Freddie Roach – he could have handled the situation better. He could have directly addressed those with whom he had rancor with and anger at. Although the words themselves may have not connoted racism at all, it was the way the words were delivered. He may not have meant it to be that way, but that was how they were costrued, but on that, only Freddie Roach can answer.

The Biggest Loser:
Alex Ariza – Ariza has always been followed by controversy. Some insiders claim that he was always a glory-hungry, fame-obsessed individual. But with what he showed in that incident, he lost the respect of most people. In my opinion, it was mostly fear that drove Ariza to do what he did. Acting tough by kicking a sick old man and then acting like a high school bully by mimicking him on his physical disability is childish and despicable. And to top it all up, he was doing all this behind the protection and safety of his gang. Not only did he confirm what others were saying about him, he also added to that list one other trait – coward.

The Winners:
Brandon Rios – he is on both list. The reason he is on this list owes to the fact that in the melee that ensued in Macau, Rios kept his cool. He didn’t, in no way, not even verbally, get into the mix, which he could have easily done, if he chose to do so. At least this time, he showed some class.

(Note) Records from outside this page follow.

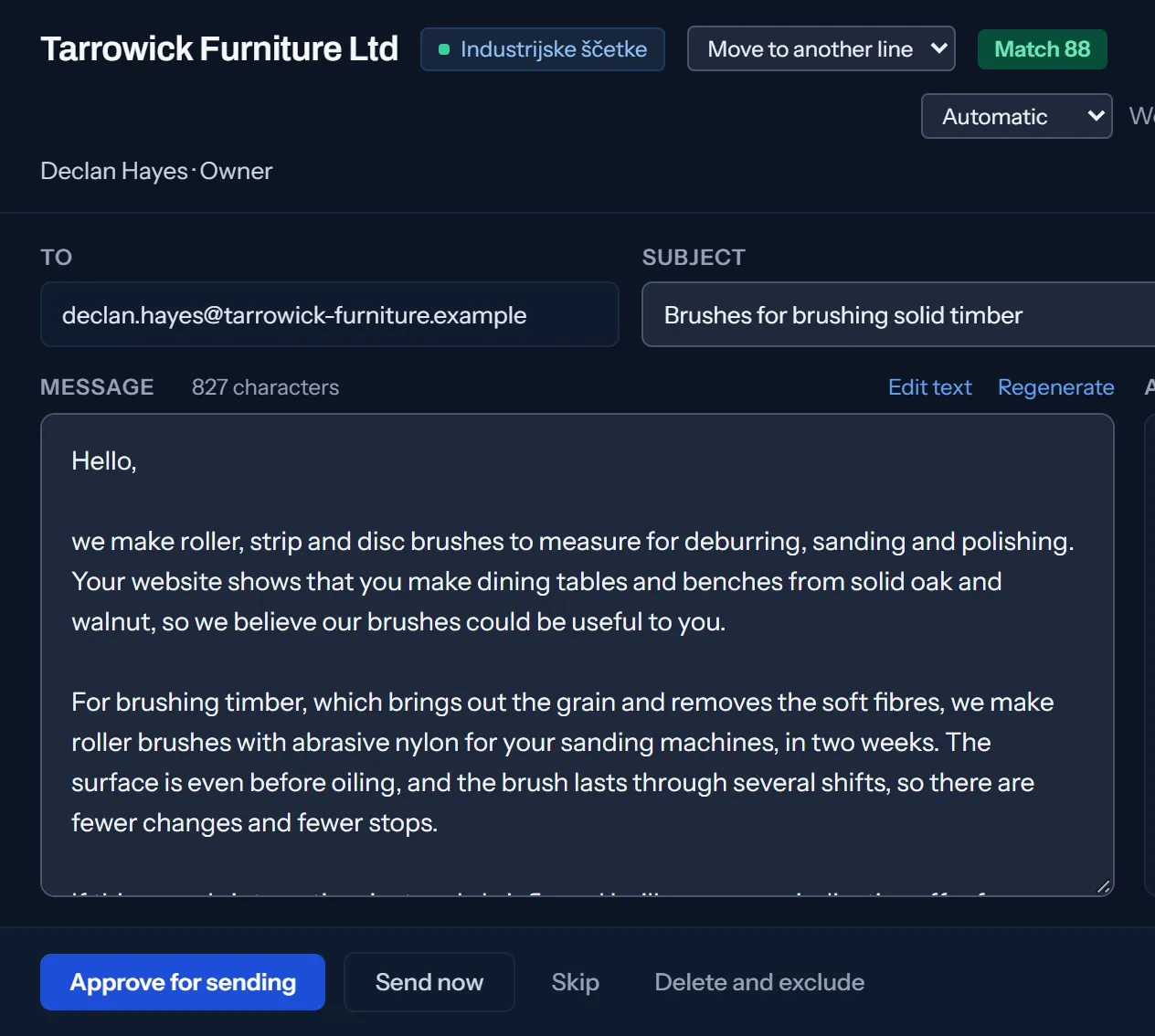The image size is (1155, 1036).
Task: Click the Send now button
Action: click(429, 982)
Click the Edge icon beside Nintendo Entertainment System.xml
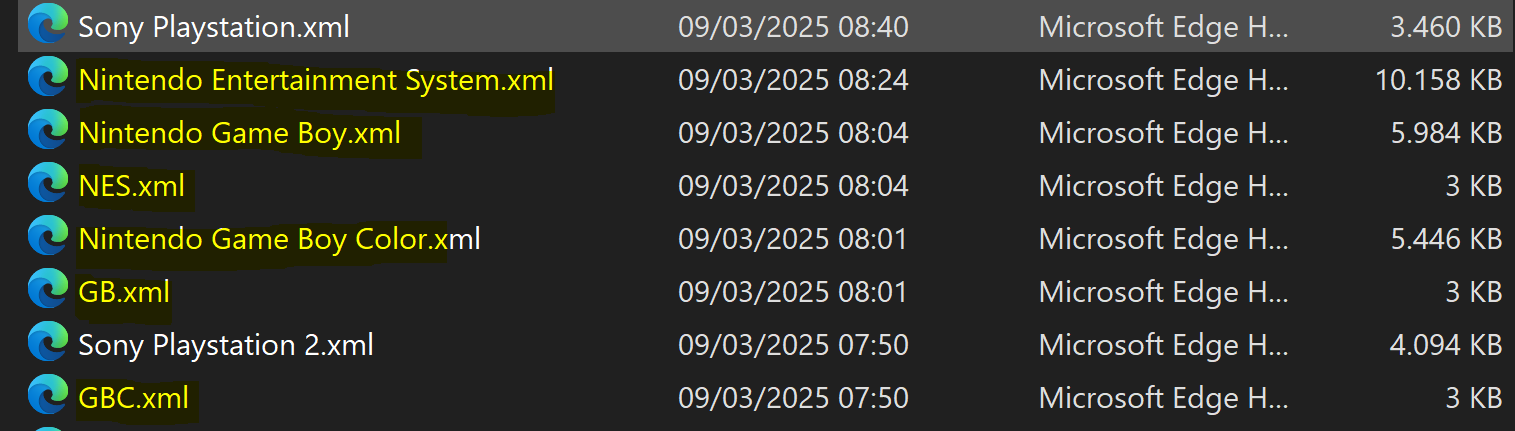 (47, 80)
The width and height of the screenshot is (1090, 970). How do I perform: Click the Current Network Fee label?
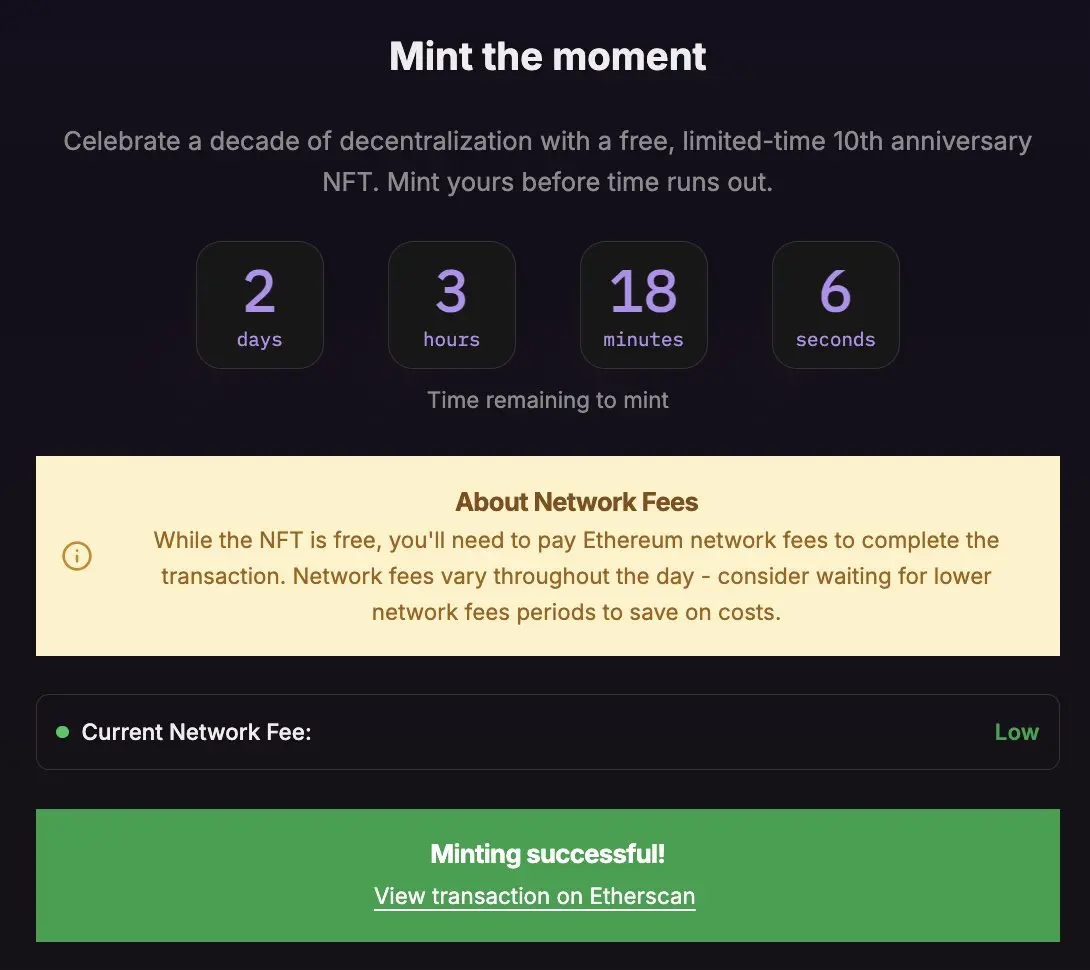[x=197, y=731]
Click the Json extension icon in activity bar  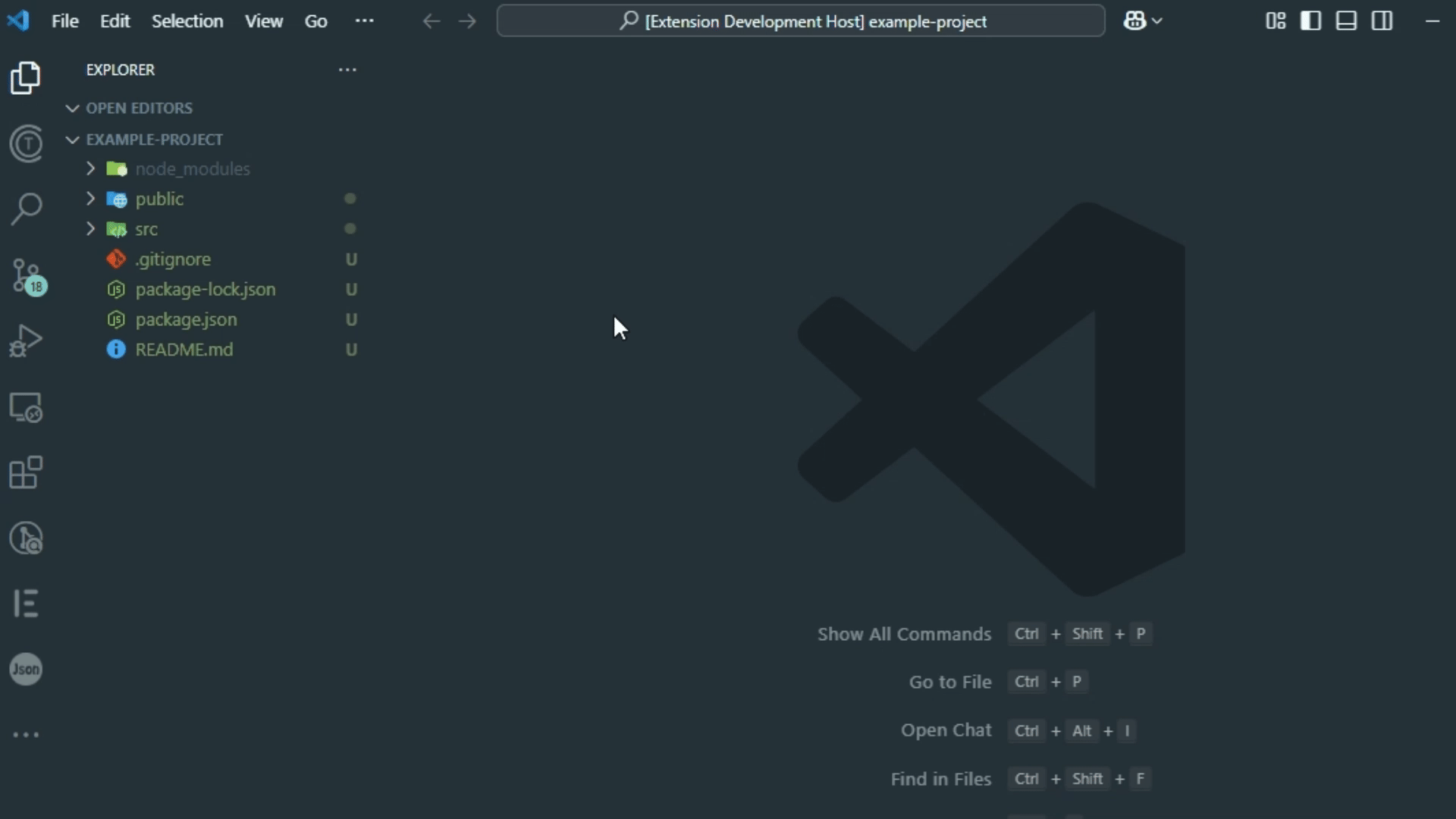click(27, 669)
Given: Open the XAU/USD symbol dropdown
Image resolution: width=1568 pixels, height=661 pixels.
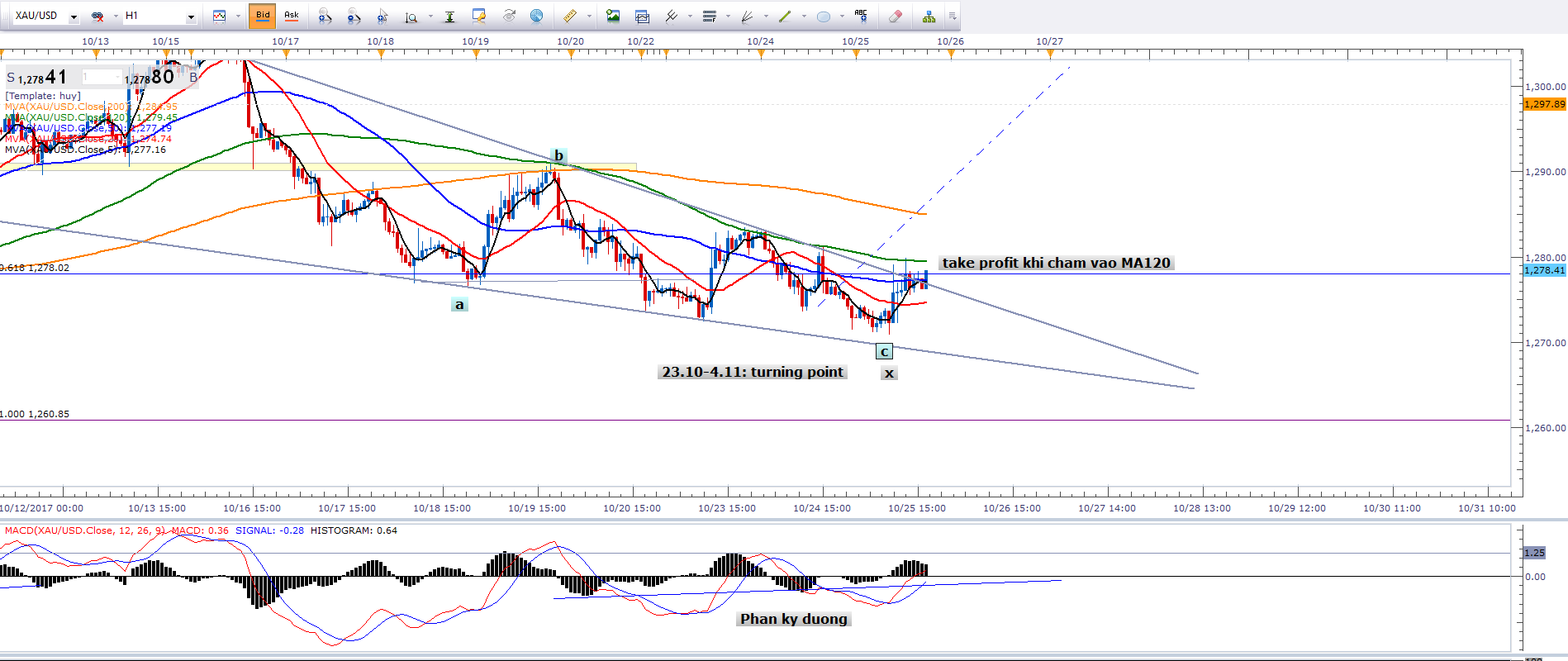Looking at the screenshot, I should pyautogui.click(x=74, y=17).
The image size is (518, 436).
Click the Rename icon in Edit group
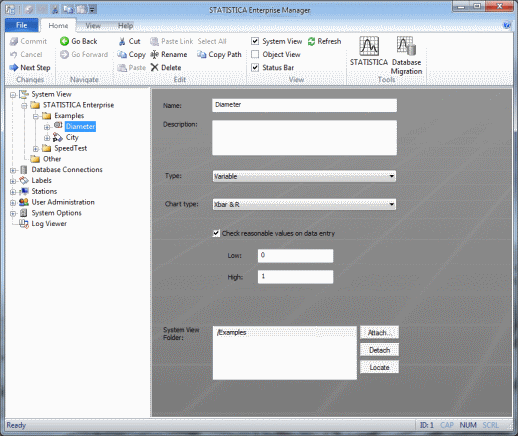154,54
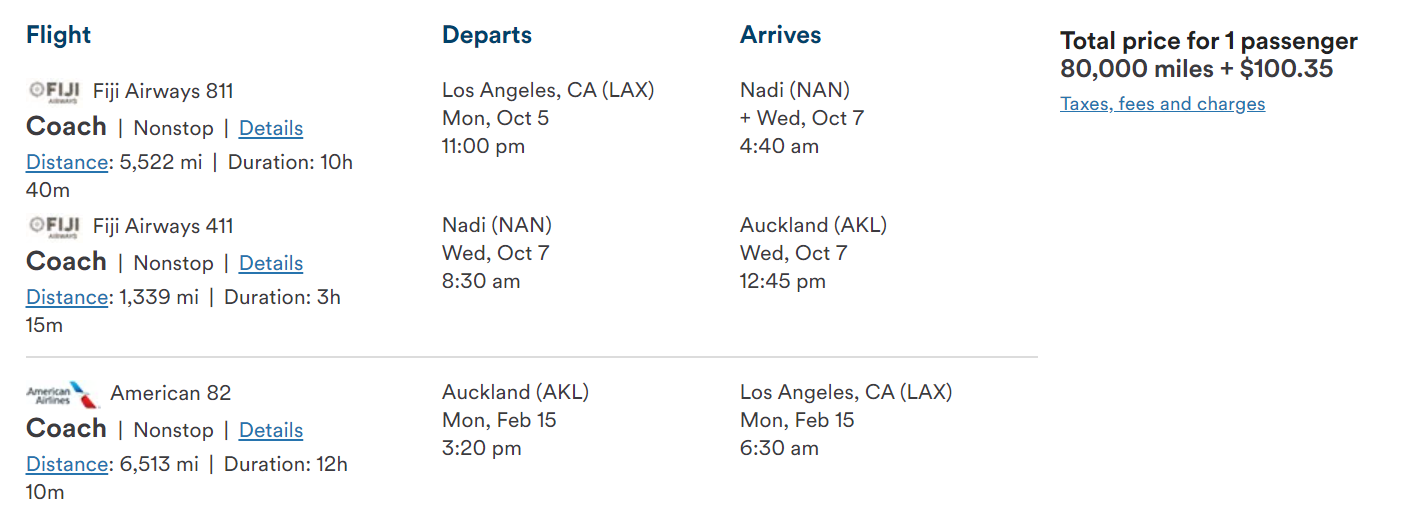
Task: View Details for American 82 flight
Action: click(x=271, y=430)
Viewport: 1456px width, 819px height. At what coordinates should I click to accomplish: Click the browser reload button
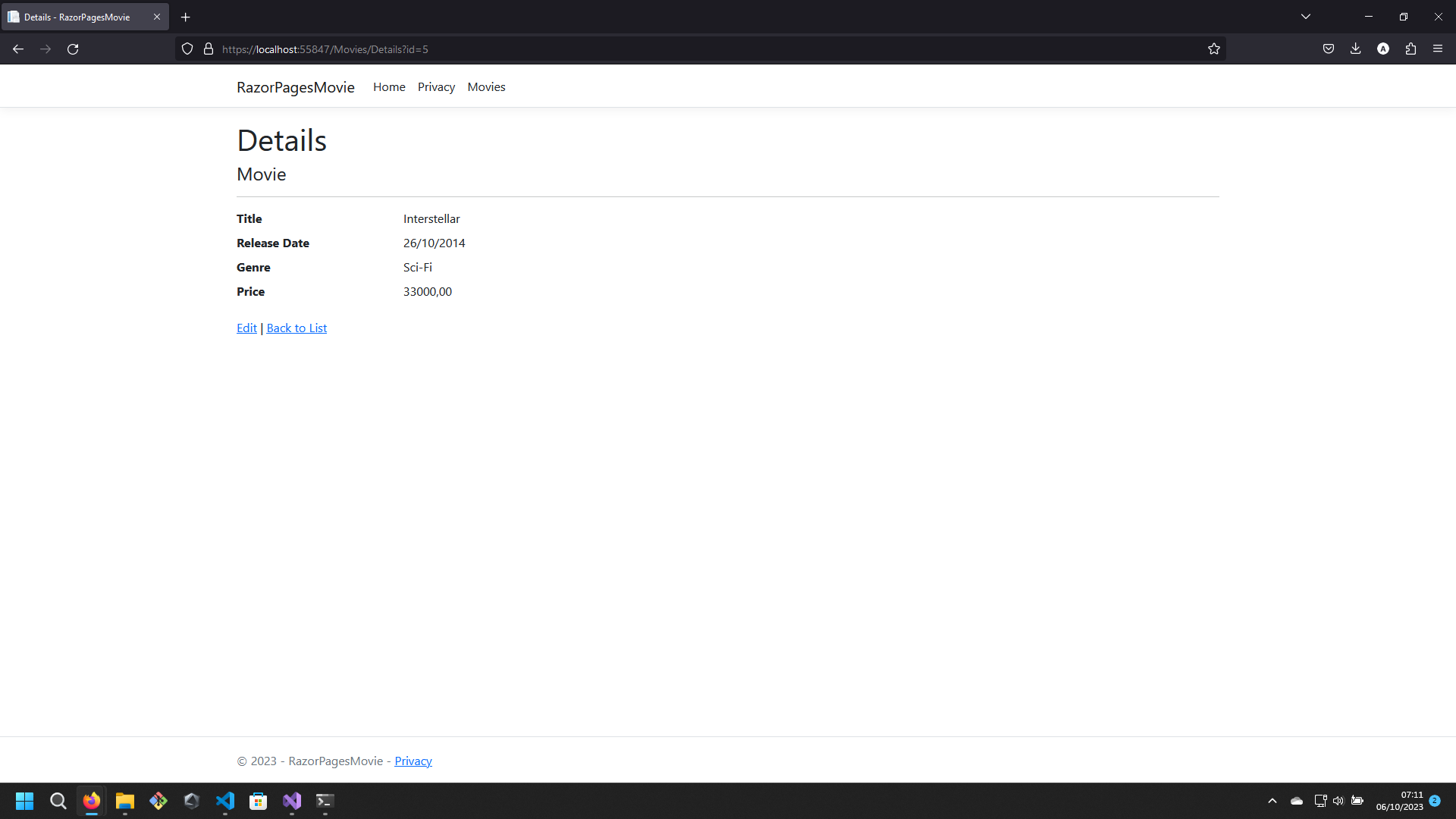tap(73, 49)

Manny Pacquiao – again, Pacquiao showed the reason why he is much respected in the boxing world. His words are simple, we hear them everyday – let us try to forgive and forget, and let us move on. Words, in my opinion, that Roach should have heeded, because he never found it in his heart to forget and forgive Garcia et al, for the mocking video. Everybody, everyone at one time or another in their lives did stupid things, and Garcia and Co., although they committed such a disgusting and deplorable act, are no exceptions.

And The Biggest Winner:
The boxing fans – for whatever they say, however both sides deny it, the bad blood between the Pacquiao and Rios camps will somehow, in some way manifest itself in the fight. It will filter down from trainers to fighters, and as such would add another element, another dimension to the fight.

I do not deny that I love watching the sublime beauty and finesse that Floyd Mayweather Jr. brings to the sports with his game, but I also love watching brawlers as much as the next man. And one of the most evident embodiment of that is Manny Pacquiao.

So now, I hope you can base your judgement of the all the individuals involved and their actions with an unbiased mind and a clearer perspective.

So let us all just enjoy the fight, for it is the drama inside that squared circle that matters to us fans of the sports… much more so than the drama outside of it.